I know some of you all mean well (and perhaps some of you do not) … but please…
Please actually read the about me page. If you can’t make it there I’ll quote :
“Mostly, though, this space is about me. All about me. I live my life day to day. I do the best I can with what I have at any given moment. Some days I am happy and healthy and wise. Some days I most decidedly am not. I reserve the right to keep this a safe and sacred space for myself. Discussion is welcome as long as everyone understands this: You do not have to agree with me. You do not have to like me. You don’t even have to read this blog.”
Edit: I added a bit to the About Me page that warns that if I have “venting” in the subject line probably just best to leave it alone and not comment. That my Leo in Mercury comes roaring out of the cave and barks if not bites.
Do not, NOT, tell me how you think I should feel. When I’m upset don’t tell me I should feel sorry for the other person and move on. You are violating sacred space when you do that. Your comments will not be approved.
Perhaps this doesn’t tell you much when I say I am a sober alcoholic so I think perhaps I need to elaborate on what that really means.
I started drinking when I was 13. And smoking too. And by 16 I was taking anything I could get my hands on, drink it, smoke it, snort it, screw it. By 18 I added inject it to the list. See, somewhere in my life two things happened. The obvious, 1) that I loved the effect that mood altering chemicals and eventually sex gave me, and 2) that somewhere I started feeling that me, just as I was, was no longer okay, that I had to change, to act the way others thought I should because I was fundamentally not okay. And to do that to one’s soul, well, I chose to numb out. That I had to act the way YOU thought I should. Not the way my very loving heart and my very capable brain told me, but what YOU thought. Feh. I felt walked on and somewhere in there I began to think I deserved it and started to not only accept it but to encourage it.
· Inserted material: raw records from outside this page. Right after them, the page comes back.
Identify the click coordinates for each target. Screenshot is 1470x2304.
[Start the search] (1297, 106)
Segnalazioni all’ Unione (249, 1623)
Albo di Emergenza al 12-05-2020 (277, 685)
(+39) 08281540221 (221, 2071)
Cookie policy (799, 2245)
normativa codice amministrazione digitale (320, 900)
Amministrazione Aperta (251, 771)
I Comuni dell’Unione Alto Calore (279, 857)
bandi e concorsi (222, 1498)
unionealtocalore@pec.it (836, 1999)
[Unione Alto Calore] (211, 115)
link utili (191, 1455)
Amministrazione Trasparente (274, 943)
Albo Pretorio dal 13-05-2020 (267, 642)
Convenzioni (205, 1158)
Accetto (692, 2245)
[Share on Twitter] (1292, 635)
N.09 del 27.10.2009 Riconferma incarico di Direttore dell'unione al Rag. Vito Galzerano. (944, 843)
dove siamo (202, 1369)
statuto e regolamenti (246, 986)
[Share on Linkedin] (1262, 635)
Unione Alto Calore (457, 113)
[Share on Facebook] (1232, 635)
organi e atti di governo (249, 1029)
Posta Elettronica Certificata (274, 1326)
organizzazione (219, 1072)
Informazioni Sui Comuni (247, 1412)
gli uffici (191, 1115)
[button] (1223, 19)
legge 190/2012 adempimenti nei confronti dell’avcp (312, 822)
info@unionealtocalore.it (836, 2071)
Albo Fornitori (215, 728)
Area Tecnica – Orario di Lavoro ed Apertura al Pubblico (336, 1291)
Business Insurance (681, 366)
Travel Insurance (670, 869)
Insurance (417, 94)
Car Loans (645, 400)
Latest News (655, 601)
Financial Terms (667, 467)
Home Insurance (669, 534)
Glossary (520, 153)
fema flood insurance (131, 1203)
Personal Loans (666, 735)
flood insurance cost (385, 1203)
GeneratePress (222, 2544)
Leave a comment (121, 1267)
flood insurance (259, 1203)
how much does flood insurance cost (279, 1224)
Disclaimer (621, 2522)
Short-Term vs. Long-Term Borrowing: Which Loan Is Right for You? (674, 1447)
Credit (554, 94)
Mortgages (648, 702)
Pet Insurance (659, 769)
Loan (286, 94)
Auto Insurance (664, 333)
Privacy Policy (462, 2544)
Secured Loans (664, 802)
My ex husband told me once that I would NEVER quit smoking and that my writing sucked. Go do your little dance in hell now Joel.
I heard many times from parents, teachers, lovers, husband, etc., that I needed to do this or that to be better or what have you. I spent YEARS being invalidated. I drank because it made me feel better. Drinking and drugging, and yes, sex, saved my life. Absolutely. My first suicide attempt was at the age of 11. ELEVEN.
Those activities stopped saving my life in my early 30’s and they started killing me. It was very difficult for me to accept that the one friend I knew I had, that had saved my life, that was my rock, had turned on me and was now killing me. That I had to give it up, overnight, and do and be someone else some other way.
I’ve spent almost 13 years discovering who I am. 12 years in recovery doing some very difficult and very worthwhle work. When was the last time YOU did a searching and fearless moral inventory of yourself and then told someone else all your sad little secrets? How many times have you done that? I am not better than you because I have done this numerous times. I’m just saying that do not for one moment think I have no experience with mental health, mental illness, and recovery. I’ve spent 12 years discovering that my feelings, my thoughts, my actions are just fine. I am a good person. That it is okay to be angry or sad or, dare I say it or do it, JOYOUS. To vent my feelings. To speak my peace and move on. As long as I don’t build a house or camp there in that spiritual wasteland, I can visit for a couple minutes. It is incredibly healthy to vent feelings instead of drink over them, deny them, screw them, or stuff them.
I am just fine. Fabulous even. And I’ve never ever been happier. Because today, instead of stuffing how I am feeling and trying to change how I feel, I feel my feelings. I experience them. I express them. And I move on. It is a very healthy way to live my life. I do not dwell. I express and move.
If you see me writing the same posts over and over and over about the same sad lines or behavior and it’s becoming really obvious that I can’t move on from some very deep hurt, that I really am bogging down AND AND AND you are a friend who I speak to outside of this blog, PLEASE, write me privately. Tell me you are worried. Tell me you love me. Offer to help.
BUT DO NOT EVER EVER EVER tell me, in my own blog to not feel my feelings, that I should change my feelings or my actions, that you have a better way. That I should be nice. Fuck nice. Nice nearly killed me. And then so did anger. Today I believe I have a pretty darned good balance. I feel so many different emotions in the course of one day, I know I’m okay. To be able to be angry for 10 minutes and not have it change the fact that I’m happy today? Is a Gift from the Divine. I? Am Divine. Just the way I am. And so are you. But trust me, we will get on better the less you try to mold me into what you think the Divine looks like.
This IS my life right? Who is anyone other than me, the person living this life, to declare what lessons I need to learn? I would rather fuck up royally and learn a good lesson than allow a total stranger to dictate to me who I am, how I should feel, etc.
You want to validate me? Great. Otherwise, save it for someone who needs it. I? Do not.